Required task: In every line from the one containing "Click the text 'an!' after second blank" down to the last line, change "padlock icon" to "lock icon", and give those lines again with nothing else altered.

Given records:
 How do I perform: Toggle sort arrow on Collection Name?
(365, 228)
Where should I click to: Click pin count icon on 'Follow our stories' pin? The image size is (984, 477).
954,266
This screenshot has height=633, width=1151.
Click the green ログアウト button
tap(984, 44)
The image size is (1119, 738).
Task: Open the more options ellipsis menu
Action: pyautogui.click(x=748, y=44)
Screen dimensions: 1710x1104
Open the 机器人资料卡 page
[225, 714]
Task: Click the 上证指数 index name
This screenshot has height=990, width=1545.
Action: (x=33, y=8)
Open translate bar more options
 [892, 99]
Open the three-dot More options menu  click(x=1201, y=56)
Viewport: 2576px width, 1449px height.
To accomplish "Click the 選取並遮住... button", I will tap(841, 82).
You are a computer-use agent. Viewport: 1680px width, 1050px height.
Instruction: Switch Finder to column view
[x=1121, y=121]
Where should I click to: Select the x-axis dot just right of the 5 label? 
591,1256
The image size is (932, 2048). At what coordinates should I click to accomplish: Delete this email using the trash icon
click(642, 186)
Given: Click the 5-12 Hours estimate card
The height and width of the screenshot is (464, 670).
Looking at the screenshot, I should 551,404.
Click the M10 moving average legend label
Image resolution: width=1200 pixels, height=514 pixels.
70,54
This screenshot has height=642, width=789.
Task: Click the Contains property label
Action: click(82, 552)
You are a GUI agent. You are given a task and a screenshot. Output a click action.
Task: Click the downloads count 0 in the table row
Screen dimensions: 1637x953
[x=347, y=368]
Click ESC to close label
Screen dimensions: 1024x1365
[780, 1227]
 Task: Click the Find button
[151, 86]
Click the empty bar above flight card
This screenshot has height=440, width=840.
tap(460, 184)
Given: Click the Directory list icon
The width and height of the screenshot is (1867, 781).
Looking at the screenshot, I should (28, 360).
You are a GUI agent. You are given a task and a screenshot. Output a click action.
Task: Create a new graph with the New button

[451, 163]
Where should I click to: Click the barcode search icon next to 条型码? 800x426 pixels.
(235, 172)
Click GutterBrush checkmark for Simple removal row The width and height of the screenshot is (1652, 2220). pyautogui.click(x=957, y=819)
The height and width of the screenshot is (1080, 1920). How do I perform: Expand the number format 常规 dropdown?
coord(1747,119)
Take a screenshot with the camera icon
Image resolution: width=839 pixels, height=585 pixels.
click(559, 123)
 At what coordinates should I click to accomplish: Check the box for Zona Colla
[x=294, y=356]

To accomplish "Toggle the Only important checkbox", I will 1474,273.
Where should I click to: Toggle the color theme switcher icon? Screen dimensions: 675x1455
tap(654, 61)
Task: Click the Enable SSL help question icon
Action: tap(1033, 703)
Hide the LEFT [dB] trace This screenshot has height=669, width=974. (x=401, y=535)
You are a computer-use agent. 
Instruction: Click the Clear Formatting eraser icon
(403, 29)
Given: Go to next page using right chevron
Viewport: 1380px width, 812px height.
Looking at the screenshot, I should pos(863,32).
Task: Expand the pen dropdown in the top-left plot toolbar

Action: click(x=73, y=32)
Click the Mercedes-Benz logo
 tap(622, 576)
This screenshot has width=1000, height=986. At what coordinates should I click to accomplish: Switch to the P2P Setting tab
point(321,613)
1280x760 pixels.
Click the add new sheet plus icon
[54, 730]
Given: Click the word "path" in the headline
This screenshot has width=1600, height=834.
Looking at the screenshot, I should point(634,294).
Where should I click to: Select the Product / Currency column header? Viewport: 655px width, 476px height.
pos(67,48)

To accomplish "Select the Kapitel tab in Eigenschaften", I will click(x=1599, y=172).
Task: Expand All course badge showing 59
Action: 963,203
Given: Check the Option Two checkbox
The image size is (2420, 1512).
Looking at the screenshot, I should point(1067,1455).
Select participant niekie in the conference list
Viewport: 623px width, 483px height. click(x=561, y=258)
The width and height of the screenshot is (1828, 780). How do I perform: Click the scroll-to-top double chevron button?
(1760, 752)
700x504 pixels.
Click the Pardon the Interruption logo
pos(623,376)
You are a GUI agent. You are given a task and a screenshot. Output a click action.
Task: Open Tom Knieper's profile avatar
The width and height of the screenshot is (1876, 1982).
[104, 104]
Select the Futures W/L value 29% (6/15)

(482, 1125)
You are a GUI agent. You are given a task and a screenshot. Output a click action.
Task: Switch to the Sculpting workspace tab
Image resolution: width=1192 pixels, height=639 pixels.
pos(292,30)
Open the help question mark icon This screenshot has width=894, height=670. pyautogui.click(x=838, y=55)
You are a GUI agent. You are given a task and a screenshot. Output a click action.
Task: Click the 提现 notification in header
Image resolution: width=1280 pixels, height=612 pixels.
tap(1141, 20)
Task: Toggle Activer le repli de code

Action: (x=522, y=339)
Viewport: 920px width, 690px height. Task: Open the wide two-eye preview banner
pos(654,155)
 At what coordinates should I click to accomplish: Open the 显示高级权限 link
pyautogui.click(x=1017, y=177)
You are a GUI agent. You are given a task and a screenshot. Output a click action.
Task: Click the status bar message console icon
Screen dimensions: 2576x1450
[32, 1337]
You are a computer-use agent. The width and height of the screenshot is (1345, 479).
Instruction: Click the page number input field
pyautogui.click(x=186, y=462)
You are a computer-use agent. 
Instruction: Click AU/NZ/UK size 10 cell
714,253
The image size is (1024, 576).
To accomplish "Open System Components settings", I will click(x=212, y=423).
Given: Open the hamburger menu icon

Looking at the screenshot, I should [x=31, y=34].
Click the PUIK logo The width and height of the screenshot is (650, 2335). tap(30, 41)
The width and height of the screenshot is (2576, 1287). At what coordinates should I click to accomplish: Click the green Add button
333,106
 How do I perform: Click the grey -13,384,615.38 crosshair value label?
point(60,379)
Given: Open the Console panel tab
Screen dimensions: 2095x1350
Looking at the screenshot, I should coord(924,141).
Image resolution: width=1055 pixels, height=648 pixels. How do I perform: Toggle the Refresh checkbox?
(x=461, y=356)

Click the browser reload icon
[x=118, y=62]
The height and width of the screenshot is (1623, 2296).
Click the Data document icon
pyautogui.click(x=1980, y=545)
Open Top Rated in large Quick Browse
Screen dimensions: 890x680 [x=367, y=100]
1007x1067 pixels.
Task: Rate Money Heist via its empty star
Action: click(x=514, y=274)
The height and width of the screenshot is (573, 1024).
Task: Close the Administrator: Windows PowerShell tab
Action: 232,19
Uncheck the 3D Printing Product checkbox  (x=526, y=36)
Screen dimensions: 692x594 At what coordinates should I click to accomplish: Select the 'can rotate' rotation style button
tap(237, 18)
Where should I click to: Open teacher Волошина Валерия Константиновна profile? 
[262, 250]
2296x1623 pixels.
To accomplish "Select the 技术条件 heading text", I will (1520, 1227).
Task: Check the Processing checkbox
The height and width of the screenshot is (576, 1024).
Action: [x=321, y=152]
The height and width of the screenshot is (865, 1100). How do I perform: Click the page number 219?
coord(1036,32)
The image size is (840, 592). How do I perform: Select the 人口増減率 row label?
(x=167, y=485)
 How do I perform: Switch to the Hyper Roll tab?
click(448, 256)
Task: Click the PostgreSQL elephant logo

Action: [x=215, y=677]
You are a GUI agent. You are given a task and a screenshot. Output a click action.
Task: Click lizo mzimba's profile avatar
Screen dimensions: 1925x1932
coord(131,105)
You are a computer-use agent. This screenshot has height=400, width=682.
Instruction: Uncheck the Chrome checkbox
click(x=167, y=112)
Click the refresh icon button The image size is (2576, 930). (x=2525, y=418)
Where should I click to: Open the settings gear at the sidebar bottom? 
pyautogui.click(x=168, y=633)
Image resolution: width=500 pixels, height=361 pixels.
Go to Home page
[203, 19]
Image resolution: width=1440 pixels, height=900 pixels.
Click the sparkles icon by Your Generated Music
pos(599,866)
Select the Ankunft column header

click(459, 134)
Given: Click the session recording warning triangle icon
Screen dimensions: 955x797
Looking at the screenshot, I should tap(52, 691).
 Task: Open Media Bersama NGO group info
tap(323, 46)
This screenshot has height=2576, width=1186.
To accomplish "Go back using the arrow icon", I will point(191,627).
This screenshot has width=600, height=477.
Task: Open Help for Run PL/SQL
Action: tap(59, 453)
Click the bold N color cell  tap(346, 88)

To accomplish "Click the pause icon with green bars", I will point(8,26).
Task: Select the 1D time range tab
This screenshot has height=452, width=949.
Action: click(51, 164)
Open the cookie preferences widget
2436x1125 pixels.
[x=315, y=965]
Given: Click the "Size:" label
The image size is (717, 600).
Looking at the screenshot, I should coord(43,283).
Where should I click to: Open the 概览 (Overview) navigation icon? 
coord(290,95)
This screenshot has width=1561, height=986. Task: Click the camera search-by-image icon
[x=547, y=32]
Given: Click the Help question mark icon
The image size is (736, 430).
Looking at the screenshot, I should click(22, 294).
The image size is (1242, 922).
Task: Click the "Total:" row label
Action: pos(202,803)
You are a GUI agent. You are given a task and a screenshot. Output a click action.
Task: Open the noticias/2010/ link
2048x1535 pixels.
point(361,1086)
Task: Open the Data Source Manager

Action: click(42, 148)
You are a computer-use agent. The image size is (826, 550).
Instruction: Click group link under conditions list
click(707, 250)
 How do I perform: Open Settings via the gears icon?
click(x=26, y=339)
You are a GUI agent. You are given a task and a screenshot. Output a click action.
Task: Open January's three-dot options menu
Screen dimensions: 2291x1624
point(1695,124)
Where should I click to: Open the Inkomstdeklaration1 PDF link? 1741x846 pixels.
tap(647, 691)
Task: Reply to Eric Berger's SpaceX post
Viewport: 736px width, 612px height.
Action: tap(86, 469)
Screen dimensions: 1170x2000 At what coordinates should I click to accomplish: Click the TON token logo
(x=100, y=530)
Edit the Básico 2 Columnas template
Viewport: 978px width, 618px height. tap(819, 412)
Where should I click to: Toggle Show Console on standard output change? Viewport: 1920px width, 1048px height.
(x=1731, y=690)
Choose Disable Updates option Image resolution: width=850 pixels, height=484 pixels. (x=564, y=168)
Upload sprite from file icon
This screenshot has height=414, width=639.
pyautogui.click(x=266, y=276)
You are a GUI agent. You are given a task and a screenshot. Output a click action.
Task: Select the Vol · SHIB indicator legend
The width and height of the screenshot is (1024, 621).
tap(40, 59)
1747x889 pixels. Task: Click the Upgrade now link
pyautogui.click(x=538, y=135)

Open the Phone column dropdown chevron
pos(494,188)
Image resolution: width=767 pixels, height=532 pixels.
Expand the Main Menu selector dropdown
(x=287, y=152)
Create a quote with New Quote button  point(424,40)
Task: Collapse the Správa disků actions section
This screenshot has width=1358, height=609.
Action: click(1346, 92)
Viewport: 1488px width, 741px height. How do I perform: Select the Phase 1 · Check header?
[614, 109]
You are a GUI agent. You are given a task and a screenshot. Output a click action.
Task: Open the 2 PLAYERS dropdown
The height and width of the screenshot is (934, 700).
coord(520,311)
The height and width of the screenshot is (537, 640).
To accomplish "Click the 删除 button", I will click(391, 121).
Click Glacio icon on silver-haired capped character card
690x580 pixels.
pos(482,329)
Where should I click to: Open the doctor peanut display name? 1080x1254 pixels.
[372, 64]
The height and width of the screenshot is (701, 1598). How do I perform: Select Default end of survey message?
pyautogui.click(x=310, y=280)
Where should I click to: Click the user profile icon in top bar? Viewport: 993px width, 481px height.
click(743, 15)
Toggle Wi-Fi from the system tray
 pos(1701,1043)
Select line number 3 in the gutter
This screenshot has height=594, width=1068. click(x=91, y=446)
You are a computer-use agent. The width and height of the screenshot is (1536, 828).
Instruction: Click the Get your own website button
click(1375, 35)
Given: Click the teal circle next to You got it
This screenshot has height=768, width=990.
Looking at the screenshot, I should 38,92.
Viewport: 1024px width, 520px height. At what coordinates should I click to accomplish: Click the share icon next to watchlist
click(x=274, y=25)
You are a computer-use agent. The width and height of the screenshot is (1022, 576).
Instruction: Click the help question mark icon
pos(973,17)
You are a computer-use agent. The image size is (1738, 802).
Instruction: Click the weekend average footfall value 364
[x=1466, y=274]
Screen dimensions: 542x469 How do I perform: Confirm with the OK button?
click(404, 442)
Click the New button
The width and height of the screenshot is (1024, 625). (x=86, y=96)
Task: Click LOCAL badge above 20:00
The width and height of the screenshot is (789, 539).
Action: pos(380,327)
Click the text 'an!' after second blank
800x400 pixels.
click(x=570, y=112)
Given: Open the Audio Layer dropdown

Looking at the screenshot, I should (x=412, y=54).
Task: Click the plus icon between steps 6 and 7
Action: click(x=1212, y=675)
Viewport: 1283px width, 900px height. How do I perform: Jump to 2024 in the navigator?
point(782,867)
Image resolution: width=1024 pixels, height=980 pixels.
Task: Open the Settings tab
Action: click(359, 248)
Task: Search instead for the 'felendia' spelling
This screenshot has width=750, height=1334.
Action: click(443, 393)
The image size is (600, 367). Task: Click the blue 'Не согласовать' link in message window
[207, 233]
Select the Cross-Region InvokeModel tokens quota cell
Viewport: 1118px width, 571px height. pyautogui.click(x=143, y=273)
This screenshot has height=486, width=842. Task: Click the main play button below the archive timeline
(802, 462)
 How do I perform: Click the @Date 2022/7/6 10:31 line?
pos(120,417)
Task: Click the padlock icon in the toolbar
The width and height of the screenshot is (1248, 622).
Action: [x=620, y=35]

In response:
Click the text 'an!' after second blank
800x400 pixels.
click(x=570, y=112)
Given: Open the Audio Layer dropdown

Looking at the screenshot, I should (x=412, y=54).
Task: Click the plus icon between steps 6 and 7
Action: click(x=1212, y=675)
Viewport: 1283px width, 900px height. How do I perform: Jump to 2024 in the navigator?
point(782,867)
Image resolution: width=1024 pixels, height=980 pixels.
Task: Open the Settings tab
Action: click(359, 248)
Task: Search instead for the 'felendia' spelling
This screenshot has width=750, height=1334.
Action: click(443, 393)
The image size is (600, 367). Task: Click the blue 'Не согласовать' link in message window
[207, 233]
Select the Cross-Region InvokeModel tokens quota cell
Viewport: 1118px width, 571px height. pyautogui.click(x=143, y=273)
This screenshot has height=486, width=842. Task: Click the main play button below the archive timeline
(802, 462)
 How do I perform: Click the @Date 2022/7/6 10:31 line?
pos(120,417)
Task: Click the lock icon in the toolbar
The width and height of the screenshot is (1248, 622).
Action: [x=620, y=35]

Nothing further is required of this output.